Es war überfällig, hoffentlich auch Not-wendig, daß sich Klaus-Peter Klingelschmitt und die taz, bisher einzigartig in der überregionalen bundesdeutschen Tagespresse, der „Torturmanöver“ (Hertle) in (Nord-)Hessen angenommen haben, und zwar in der gebotenen drastischen Sprache.

Dank einer Anfrage an die Bundesregierung (Drucksache 11/2304) von Gertrud Schilling (Die Grünen) vom 23.6.88 wissen wir noch mehr Hintergründe der „Beeinträchtigungen von Mensch und Natur durch Manöver in Hessen“ (so der Titel der Anfrage). Zwar sieht die Kohl-Scholz-Regierung „nicht einen Zustand als gegeben an, wonachsich die Menschen dort 'wie im Kriegszustand‘ fühlen müssen“, wie Frau Schilling, dem Lebensgefühl von uns Schlachtfeld-Hessen folgend, gefragt hatte; doch äußert sie „volles Verständnis für eine Bevölkerung, die in den letzten Jahren besonders stark mit Manövern und anderen Übungen belastet gewesen ist“.

Ihre Aufgaben:
**1.** Fassen Sie den Text über die Manöver in Hessen in zwei Sätzen zusammen.
**2.** Kopieren Sie aus dem Text über die Manöver in Hessen wortgetreu den Abschnitt von „Es war überfällig, hoffentlich“ bis „gebotenen drastischen Sprache.“.

Zeilenauszüge:
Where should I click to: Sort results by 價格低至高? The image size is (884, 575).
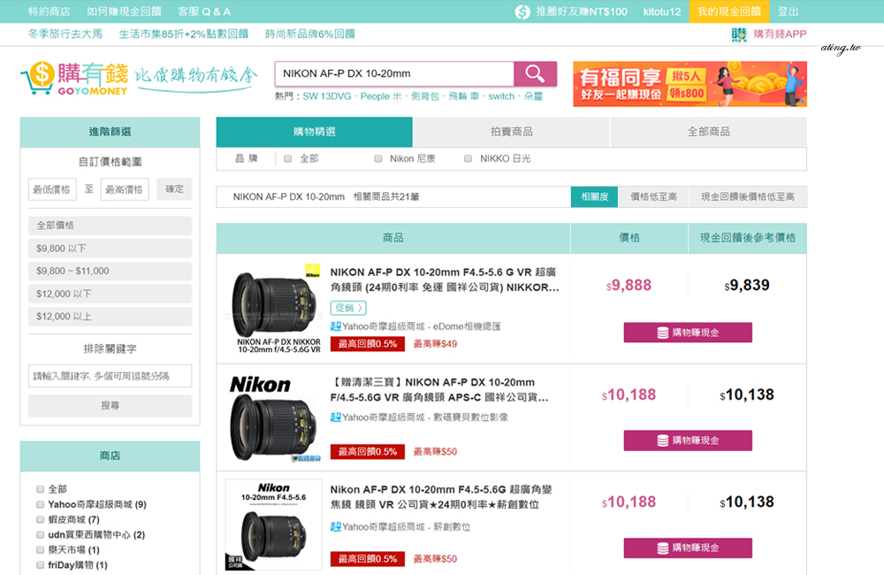[653, 196]
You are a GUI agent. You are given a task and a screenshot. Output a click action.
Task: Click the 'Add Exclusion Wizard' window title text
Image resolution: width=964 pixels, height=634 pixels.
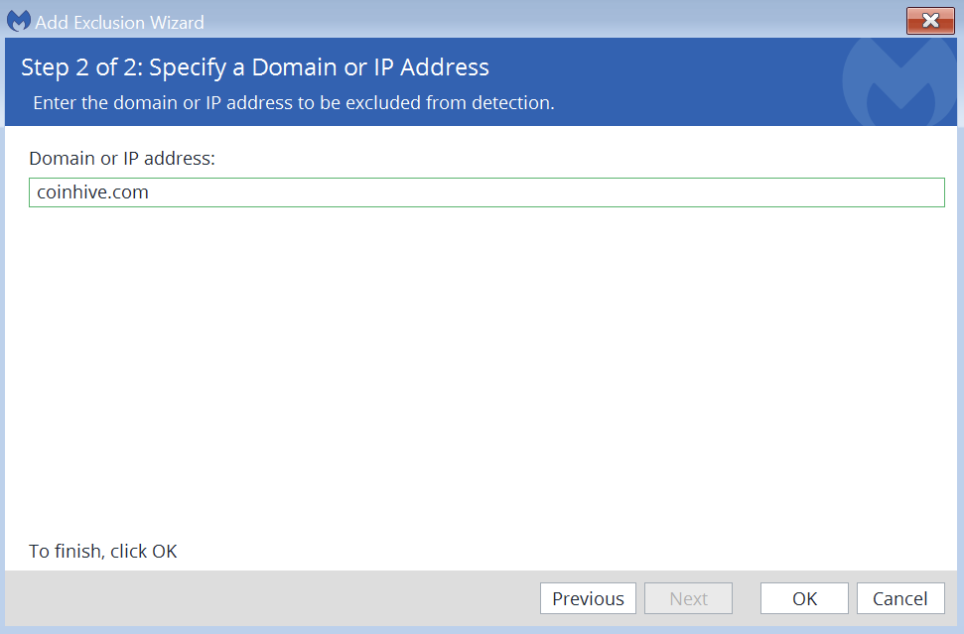pyautogui.click(x=119, y=22)

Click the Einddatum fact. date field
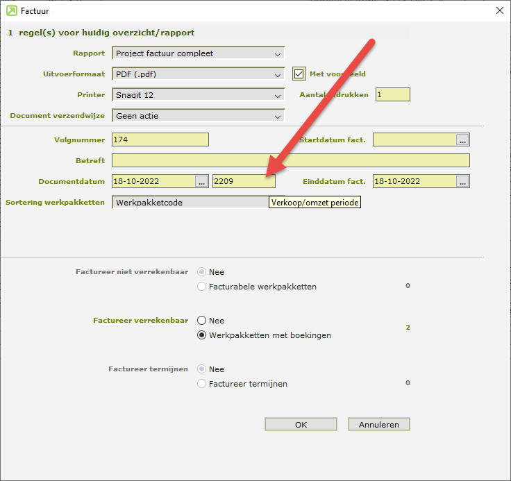414,181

Übungsergebnisse:
**1.** Der Text begrüßt, dass Klaus-Peter Klingelschmitt und die taz als bisher einzige überregionale bundesdeutsche Tageszeitung die „Torturmanöver“ in (Nord-)Hessen in drastischer Sprache aufgegriffen haben. Eine Anfrage von Gertrud Schilling (Die Grünen) an die Bundesregierung vom 23.6.88 lieferte weitere Hintergründe: Die Regierung sieht zwar keinen kriegsähnlichen Zustand gegeben, äußert aber volles Verständnis für die in den letzten Jahren stark mit Manövern und Übungen belastete Bevölkerung.

**2.**
Es war überfällig, hoffentlich auch Not-wendig, daß sich Klaus-Peter Klingelschmitt und die taz, bisher einzigartig in der überregionalen bundesdeutschen Tagespresse, der „Torturmanöver“ (Hertle) in (Nord-)Hessen angenommen haben, und zwar in der gebotenen drastischen Sprache.